Niki: I’m trying to figure out what real business has a similar number of employees as Embracer Group.

John: Mm. Mm.

Niki: What about Kroger?

John: Kroger.

Niki: Kroger number of employees… [John sneezes] Oh, God bless you.

John: I was gonna announce I was gonna sneeze, but I sneezed already.

Niki: Well. Okay. Now, we should go, [John: “Yeah, we should go”] but I have four questions for you.

John: Yeah, what’s that?

Niki: How many people does Kroger employ?

John: Oh my God.

Niki: The grocery store chain.

John: The large grocery store chain.

Niki: Yes.

John: Um…oh, man. I’m not gonna be good at answering this question, but I’m gonna say…uh, 20,000 people?

Niki: 465,000 people.

John: Oh, so I was like–

Niki: How many people–

John: I was way off, then, huh?

Niki: Uh huh. How many people does Walmart employ?

John: Oh, like…what was Kroger? 400,000?

Niki: Yeah.

John: Uh, Walmart’s probably like 600.

Niki: 2.3 million people.

John: Okay, way off on that one, too.

Niki: How many people does a HEB employ?

John: Oh, not…

Niki: Which is a grocery store crucially only…

John: In Texas.

Niki: In Texas, and I guess there are some in Northeast Mexico.

John: 300,000.

Niki: 100,000 people.

John: Okay.

Niki: None of it makes any sense.

John: No, none of it makes sense. [laughs]

Niki: None of these numbers make any sense.

John: No, they don’t. [laughs]

Niki: You’re telling me that Walmart employs more people than live in New York City? No, sorry. A few million people– wait. What? No.

John: [laughs] No. No.

Niki: No.

John: They don’t employ New York City, no.

Niki: They employ like Brooklyn.

John: Yeah, yeah, yeah. Yeah. Yeah, it’s still a huge number. And like 500,000 of them, I think, live in Arkansas where I am.

Niki: Yeah. Brooklyn has 2.5 million people in it.

John: Okay.

Niki: And the Walmart number is three years old, so.

John: Yeah. Embracer Group apparently only has 12,000 people, or around 13,000.

Niki: That cannot be true. They’re fucking lying.

John: I mean, that’s what it says. I don’t know. I don’t know if that includes subsidiaries. I mean, I think it would have to.

Niki: It’s gotta, right?

John: It’s gotta.

Niki: What stadium– I think like we should just count things by which stadiums in this country they could fill up, you know? Like, that’s the only way I can quantify.

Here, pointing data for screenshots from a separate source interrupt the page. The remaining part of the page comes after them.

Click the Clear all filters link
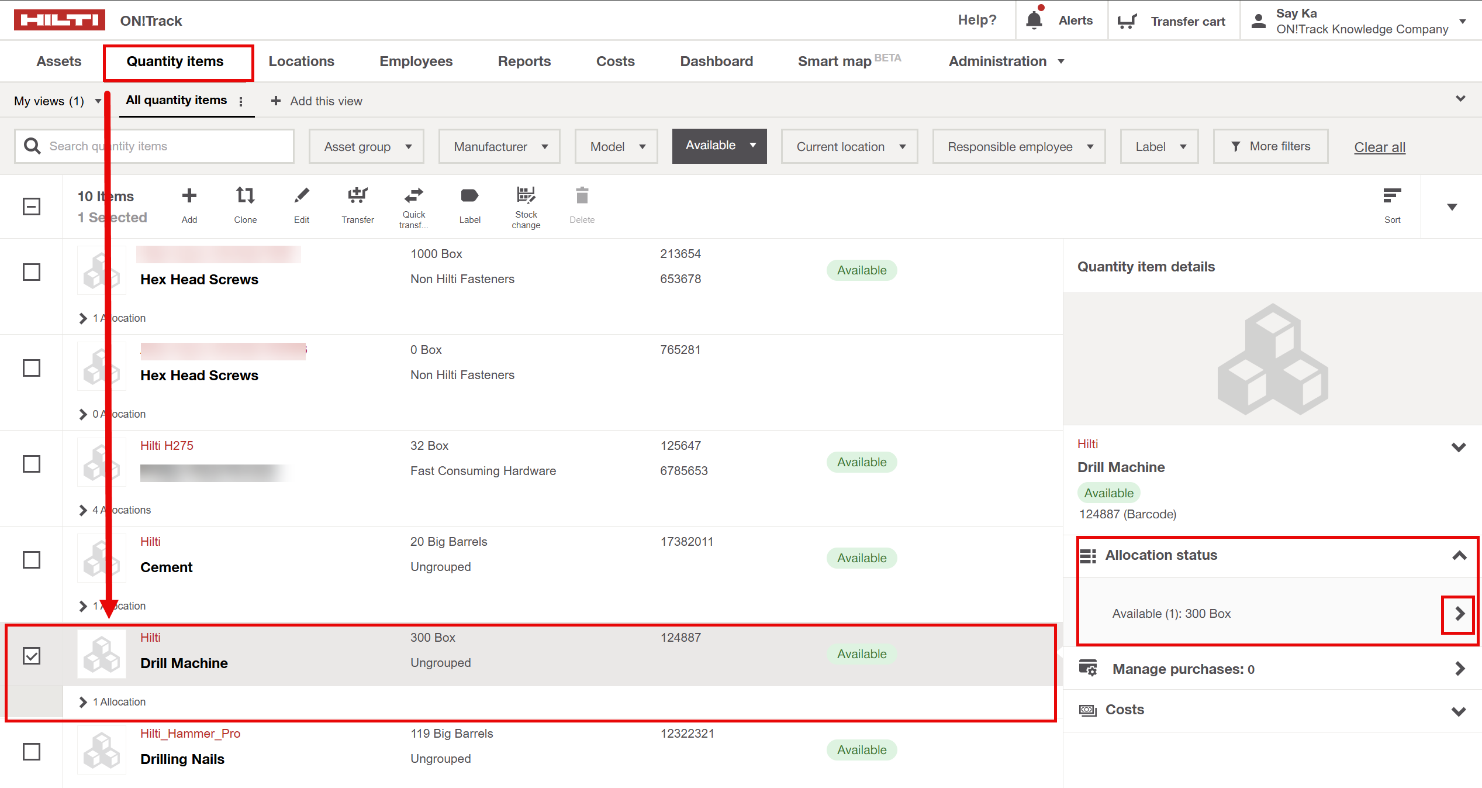Screen dimensions: 1482x788 [x=1380, y=147]
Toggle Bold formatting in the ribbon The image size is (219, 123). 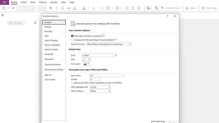51,8
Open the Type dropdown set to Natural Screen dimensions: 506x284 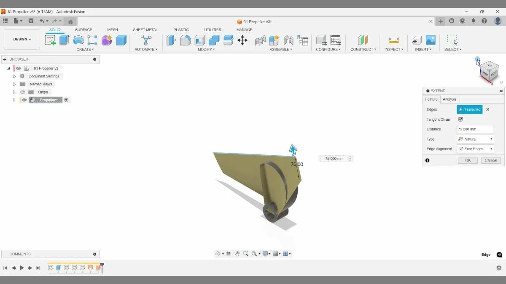tap(475, 139)
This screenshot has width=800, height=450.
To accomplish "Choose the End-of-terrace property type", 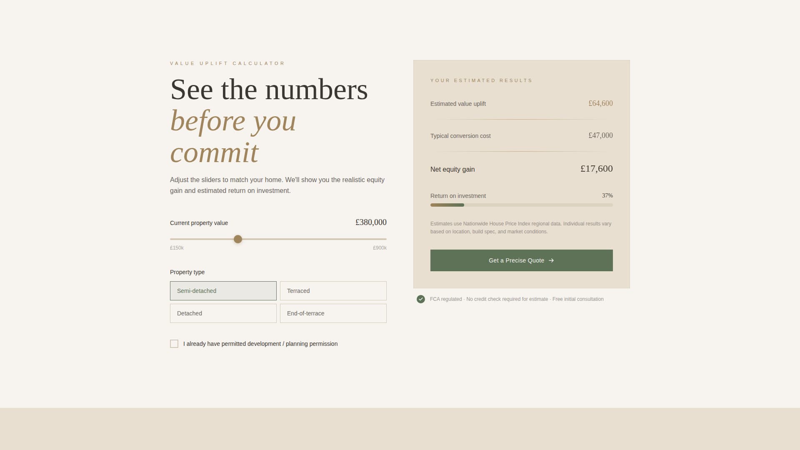I will (333, 313).
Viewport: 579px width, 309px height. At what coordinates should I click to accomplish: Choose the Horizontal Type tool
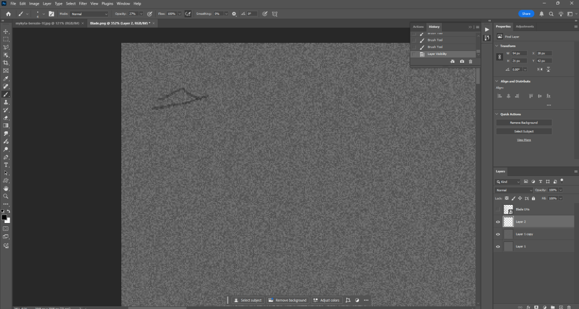(6, 165)
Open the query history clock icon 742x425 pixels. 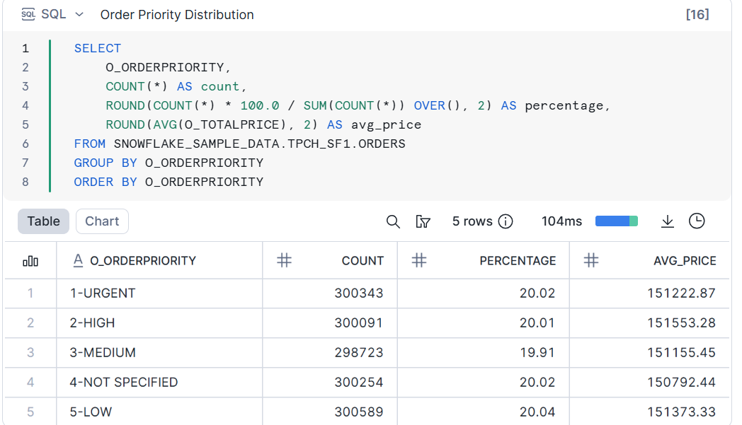pyautogui.click(x=697, y=221)
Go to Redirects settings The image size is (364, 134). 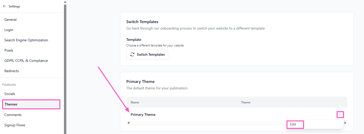(x=12, y=71)
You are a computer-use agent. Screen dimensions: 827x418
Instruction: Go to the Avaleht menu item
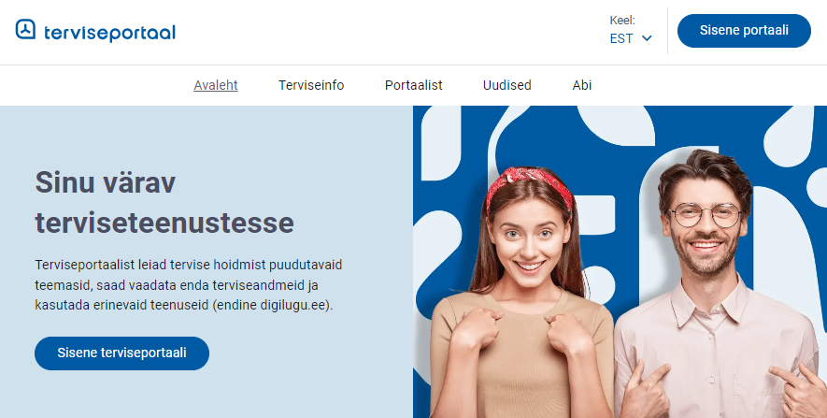coord(216,85)
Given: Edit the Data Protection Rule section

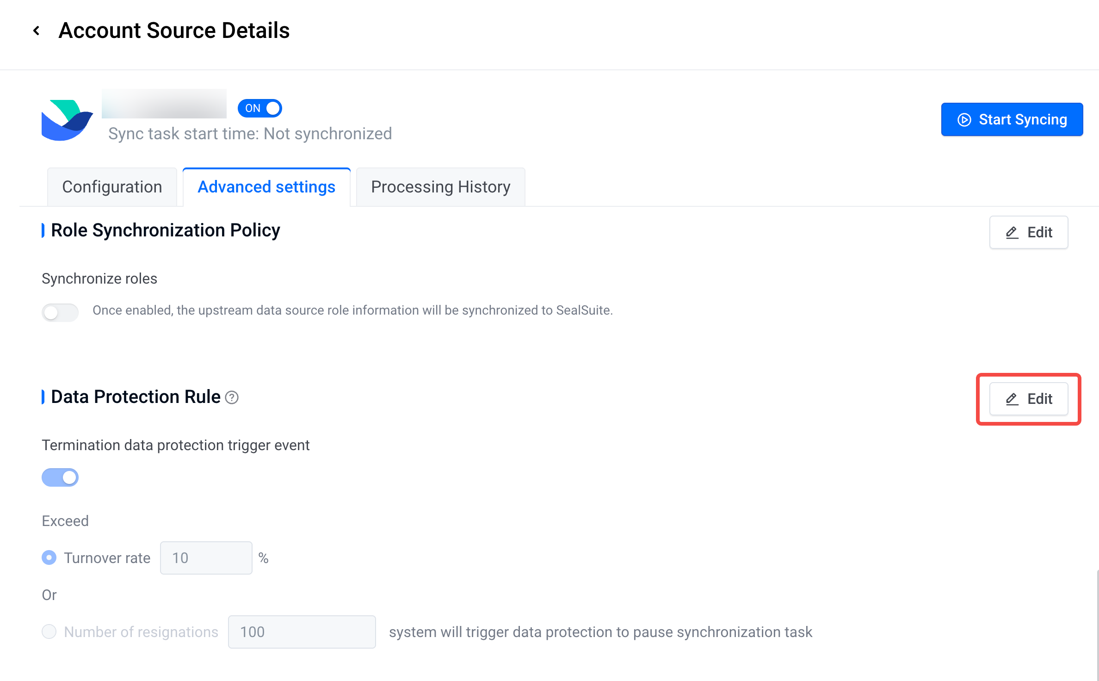Looking at the screenshot, I should point(1029,399).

John: Well, Embracer could fill up StubHub Stadium.

Niki: Yes, absolutely.

John: That’s about it.

Niki: Better than the Chargers.

John: Yeah, better than the Chargers did.

Niki: Like, the only reason I know what 100,000 people looks like is because of the Rose Bowl.

John: Yeah, yeah, yeah. Yeah, Rose Bowl…

Niki: In other contexts, I don’t know.

John: The standing room addition to AT&T Stadium.

Niki: Uh huh.

John: That’s about 100,000. Yeah. Yeah, wow. Wow.

Niki: Anyway.

John: Anyway, Hey, thanks for telling me about– Hey Niki, What Happened?

Niki: Yeah. You’re welcome.

John: Thank you for telling me what happened.

Niki: I’m gonna forget literally all of this as soon as I hit stop.

John: That’s great. You’ll have this recording to go back to you to remember it whenever you need it.

Niki: Great. Even all eight minutes where the fire alarm’s going off?

John: Yep.

Niki: Ah.

John: All you gotta do is listen, and it’ll be right here for you.